- Written instruction
Output the rows verbatim, beginning with the line that contains "This screenshot has height=489, width=1280." and ending after the line that contains "click(490, 107)".

- Record list
________________
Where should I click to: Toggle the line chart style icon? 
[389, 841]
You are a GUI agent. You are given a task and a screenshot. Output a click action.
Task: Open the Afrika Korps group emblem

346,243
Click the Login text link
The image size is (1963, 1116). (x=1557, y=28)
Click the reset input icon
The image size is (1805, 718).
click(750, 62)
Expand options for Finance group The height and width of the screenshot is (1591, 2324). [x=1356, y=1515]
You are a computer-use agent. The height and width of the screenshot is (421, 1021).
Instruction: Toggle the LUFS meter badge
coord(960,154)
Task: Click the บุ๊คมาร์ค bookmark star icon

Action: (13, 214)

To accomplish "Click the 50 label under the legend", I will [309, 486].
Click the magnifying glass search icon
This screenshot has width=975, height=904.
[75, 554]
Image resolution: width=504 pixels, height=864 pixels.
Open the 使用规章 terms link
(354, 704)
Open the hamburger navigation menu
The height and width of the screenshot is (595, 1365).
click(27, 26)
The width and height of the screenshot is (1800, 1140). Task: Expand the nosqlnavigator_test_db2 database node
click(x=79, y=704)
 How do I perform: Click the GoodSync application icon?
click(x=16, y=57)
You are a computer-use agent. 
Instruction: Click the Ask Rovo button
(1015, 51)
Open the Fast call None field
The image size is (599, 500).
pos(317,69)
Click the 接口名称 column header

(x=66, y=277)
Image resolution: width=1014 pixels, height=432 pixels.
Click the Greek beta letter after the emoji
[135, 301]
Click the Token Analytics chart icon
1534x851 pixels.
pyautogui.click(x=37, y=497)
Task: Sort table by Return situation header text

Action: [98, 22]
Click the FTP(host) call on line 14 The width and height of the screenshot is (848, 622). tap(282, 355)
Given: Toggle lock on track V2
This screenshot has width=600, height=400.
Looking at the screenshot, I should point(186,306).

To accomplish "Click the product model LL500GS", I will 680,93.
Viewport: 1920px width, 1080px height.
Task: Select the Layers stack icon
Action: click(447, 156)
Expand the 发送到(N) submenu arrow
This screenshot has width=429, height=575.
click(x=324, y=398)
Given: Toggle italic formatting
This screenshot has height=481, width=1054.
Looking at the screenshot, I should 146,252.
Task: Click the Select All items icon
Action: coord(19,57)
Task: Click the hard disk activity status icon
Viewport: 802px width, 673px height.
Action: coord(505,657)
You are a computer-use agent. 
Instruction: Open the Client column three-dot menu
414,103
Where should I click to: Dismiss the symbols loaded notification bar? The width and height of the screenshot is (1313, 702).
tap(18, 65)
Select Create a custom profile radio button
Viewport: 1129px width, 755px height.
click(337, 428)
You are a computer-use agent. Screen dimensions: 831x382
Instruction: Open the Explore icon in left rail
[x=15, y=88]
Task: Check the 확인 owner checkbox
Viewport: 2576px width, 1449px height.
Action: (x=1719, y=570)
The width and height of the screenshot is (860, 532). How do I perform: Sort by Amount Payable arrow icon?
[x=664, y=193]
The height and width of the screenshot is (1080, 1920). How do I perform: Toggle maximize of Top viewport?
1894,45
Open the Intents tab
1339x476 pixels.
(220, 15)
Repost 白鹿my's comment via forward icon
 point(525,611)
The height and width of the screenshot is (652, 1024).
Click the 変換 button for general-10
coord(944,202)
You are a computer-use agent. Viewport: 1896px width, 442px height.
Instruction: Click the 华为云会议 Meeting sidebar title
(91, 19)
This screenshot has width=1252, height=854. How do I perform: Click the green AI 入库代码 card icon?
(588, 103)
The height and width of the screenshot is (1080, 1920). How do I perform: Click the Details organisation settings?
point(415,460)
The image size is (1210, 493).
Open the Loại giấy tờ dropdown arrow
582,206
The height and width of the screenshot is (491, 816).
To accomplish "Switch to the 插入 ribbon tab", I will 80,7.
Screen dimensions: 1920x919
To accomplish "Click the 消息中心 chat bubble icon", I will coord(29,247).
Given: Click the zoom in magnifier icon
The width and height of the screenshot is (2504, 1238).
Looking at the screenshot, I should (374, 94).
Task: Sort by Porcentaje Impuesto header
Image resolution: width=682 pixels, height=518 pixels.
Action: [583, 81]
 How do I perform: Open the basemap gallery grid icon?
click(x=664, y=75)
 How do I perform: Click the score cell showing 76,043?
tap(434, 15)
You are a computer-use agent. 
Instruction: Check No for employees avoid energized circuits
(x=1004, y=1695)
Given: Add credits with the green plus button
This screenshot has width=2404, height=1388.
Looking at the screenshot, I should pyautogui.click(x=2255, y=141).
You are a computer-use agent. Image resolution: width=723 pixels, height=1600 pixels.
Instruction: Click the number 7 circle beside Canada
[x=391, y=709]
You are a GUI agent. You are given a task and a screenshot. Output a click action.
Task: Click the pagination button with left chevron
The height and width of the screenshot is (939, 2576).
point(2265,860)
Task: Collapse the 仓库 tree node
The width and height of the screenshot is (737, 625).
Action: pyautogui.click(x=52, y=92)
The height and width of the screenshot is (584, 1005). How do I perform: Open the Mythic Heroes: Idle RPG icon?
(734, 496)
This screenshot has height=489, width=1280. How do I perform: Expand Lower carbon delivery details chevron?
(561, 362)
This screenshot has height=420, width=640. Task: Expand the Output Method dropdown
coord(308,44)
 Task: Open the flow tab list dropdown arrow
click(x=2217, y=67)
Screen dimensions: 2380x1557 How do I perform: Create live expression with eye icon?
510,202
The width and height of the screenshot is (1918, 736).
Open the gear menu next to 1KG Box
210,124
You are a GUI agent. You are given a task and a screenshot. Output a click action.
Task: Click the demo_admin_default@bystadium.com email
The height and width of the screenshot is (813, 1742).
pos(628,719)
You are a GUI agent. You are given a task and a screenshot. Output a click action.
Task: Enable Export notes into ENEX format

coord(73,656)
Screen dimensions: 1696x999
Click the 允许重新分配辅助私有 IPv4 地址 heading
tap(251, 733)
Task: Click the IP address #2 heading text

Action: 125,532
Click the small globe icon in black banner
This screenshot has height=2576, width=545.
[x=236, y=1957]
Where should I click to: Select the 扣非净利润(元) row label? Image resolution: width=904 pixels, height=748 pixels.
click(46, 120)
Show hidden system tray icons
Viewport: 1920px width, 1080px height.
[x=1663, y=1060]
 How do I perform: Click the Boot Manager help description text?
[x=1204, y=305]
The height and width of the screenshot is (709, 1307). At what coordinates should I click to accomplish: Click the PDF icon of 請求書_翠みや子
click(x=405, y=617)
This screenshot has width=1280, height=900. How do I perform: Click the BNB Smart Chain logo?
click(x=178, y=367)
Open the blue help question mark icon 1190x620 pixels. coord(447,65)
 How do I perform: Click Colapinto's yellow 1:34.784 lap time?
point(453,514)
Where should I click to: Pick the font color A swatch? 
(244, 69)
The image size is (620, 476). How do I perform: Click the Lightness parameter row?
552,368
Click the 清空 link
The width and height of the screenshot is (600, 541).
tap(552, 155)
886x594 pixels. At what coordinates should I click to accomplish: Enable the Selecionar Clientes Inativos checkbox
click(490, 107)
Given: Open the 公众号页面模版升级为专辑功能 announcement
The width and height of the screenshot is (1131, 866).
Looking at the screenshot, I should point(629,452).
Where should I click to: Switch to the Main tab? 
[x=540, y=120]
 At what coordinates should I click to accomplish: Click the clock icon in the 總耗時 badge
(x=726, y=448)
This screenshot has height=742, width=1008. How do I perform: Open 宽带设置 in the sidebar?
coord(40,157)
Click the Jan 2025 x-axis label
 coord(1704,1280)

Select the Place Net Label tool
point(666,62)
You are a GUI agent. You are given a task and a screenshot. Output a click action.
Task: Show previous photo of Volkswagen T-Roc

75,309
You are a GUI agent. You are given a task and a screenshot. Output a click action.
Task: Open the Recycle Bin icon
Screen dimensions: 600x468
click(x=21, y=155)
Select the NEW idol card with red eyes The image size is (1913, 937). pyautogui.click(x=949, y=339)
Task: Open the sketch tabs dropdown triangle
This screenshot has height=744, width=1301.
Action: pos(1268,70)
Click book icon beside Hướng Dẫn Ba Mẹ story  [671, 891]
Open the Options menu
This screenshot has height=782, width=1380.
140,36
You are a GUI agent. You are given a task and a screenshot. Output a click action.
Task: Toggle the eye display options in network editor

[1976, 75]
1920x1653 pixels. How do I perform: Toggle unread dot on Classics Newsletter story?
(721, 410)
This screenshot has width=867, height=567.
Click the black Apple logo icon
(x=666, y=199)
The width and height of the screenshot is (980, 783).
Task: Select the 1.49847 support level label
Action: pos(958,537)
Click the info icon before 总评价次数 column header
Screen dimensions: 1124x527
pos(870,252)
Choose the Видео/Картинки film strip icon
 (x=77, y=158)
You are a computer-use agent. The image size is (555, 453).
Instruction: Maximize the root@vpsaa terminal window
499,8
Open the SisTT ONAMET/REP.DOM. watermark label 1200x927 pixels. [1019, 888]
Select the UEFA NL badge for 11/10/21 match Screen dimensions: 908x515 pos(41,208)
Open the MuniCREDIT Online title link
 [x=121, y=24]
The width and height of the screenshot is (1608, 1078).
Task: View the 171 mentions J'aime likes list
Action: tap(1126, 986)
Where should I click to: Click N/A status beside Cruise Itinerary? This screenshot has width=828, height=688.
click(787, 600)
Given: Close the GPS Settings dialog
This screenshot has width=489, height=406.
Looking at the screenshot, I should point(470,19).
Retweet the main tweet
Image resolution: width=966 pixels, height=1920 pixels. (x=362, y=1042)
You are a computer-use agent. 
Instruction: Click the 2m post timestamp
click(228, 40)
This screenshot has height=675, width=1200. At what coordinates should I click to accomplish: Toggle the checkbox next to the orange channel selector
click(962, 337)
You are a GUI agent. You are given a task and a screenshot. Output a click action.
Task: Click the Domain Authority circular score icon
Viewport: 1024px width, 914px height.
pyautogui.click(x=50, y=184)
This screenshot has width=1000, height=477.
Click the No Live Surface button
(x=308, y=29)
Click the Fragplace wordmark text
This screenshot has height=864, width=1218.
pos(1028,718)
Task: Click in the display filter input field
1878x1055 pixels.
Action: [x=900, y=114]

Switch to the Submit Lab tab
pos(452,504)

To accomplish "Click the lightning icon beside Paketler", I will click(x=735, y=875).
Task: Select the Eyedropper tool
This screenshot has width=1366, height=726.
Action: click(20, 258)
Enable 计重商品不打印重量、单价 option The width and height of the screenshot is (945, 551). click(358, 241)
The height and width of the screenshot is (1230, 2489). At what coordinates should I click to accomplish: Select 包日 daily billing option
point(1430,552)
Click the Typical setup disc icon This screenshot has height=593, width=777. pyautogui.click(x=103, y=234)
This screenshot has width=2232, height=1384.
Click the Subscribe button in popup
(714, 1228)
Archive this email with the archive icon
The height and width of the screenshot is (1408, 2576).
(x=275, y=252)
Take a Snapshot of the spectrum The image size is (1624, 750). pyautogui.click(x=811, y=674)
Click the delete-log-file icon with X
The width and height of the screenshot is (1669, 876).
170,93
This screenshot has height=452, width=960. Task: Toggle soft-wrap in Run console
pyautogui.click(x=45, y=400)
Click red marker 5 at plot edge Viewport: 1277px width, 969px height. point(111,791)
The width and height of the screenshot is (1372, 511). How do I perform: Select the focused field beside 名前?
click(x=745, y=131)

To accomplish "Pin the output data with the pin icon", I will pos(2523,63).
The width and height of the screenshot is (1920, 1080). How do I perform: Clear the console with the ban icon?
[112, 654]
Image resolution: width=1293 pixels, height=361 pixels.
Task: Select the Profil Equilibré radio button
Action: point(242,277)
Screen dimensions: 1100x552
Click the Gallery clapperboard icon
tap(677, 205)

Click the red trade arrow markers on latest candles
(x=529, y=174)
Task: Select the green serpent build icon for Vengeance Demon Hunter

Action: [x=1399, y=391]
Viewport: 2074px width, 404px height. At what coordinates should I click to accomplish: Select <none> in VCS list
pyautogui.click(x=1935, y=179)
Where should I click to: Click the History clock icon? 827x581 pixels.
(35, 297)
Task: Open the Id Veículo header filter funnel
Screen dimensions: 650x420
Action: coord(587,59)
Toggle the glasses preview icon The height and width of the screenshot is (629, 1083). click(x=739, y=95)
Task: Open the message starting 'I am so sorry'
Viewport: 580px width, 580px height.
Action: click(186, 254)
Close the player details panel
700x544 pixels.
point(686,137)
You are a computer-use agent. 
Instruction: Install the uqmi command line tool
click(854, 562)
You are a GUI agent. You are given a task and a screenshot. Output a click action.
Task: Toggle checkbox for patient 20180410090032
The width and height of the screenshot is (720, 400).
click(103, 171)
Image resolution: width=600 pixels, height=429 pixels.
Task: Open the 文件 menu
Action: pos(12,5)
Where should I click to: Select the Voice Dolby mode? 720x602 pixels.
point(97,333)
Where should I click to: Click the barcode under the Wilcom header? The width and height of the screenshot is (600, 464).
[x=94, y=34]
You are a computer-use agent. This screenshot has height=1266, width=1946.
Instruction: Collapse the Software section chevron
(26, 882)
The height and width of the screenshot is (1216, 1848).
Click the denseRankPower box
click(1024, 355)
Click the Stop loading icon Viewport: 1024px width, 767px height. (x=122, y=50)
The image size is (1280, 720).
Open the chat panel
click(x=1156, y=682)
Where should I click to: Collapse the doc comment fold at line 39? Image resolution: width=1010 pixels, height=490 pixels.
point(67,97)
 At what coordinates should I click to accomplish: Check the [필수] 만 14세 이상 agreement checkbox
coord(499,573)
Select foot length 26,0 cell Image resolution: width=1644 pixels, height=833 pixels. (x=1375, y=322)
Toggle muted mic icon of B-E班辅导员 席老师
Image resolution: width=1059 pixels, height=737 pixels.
________________
- Solution for this exercise
This screenshot has height=489, width=1280. How do I perform: Expand Lower carbon delivery details chevron?
(561, 362)
This screenshot has height=420, width=640. Task: Expand the Output Method dropdown
coord(308,44)
 Task: Open the flow tab list dropdown arrow
click(x=2217, y=67)
Screen dimensions: 2380x1557 How do I perform: Create live expression with eye icon?
510,202
The width and height of the screenshot is (1918, 736).
Open the gear menu next to 1KG Box
210,124
You are a GUI agent. You are given a task and a screenshot. Output a click action.
Task: Click the demo_admin_default@bystadium.com email
The height and width of the screenshot is (813, 1742).
pos(628,719)
You are a GUI agent. You are given a task and a screenshot. Output a click action.
Task: Enable Export notes into ENEX format

coord(73,656)
Screen dimensions: 1696x999
Click the 允许重新分配辅助私有 IPv4 地址 heading
tap(251, 733)
Task: Click the IP address #2 heading text

Action: 125,532
Click the small globe icon in black banner
This screenshot has height=2576, width=545.
[x=236, y=1957]
Where should I click to: Select the 扣非净利润(元) row label? Image resolution: width=904 pixels, height=748 pixels.
click(46, 120)
Show hidden system tray icons
Viewport: 1920px width, 1080px height.
[x=1663, y=1060]
 How do I perform: Click the Boot Manager help description text?
[x=1204, y=305]
The height and width of the screenshot is (709, 1307). At what coordinates should I click to accomplish: Click the PDF icon of 請求書_翠みや子
click(x=405, y=617)
This screenshot has width=1280, height=900. How do I perform: Click the BNB Smart Chain logo?
click(x=178, y=367)
Open the blue help question mark icon 1190x620 pixels. coord(447,65)
 How do I perform: Click Colapinto's yellow 1:34.784 lap time?
point(453,514)
Where should I click to: Pick the font color A swatch? 
(244, 69)
The image size is (620, 476). How do I perform: Click the Lightness parameter row?
552,368
Click the 清空 link
The width and height of the screenshot is (600, 541).
tap(552, 155)
886x594 pixels. At what coordinates should I click to accomplish: Enable the Selecionar Clientes Inativos checkbox
click(490, 107)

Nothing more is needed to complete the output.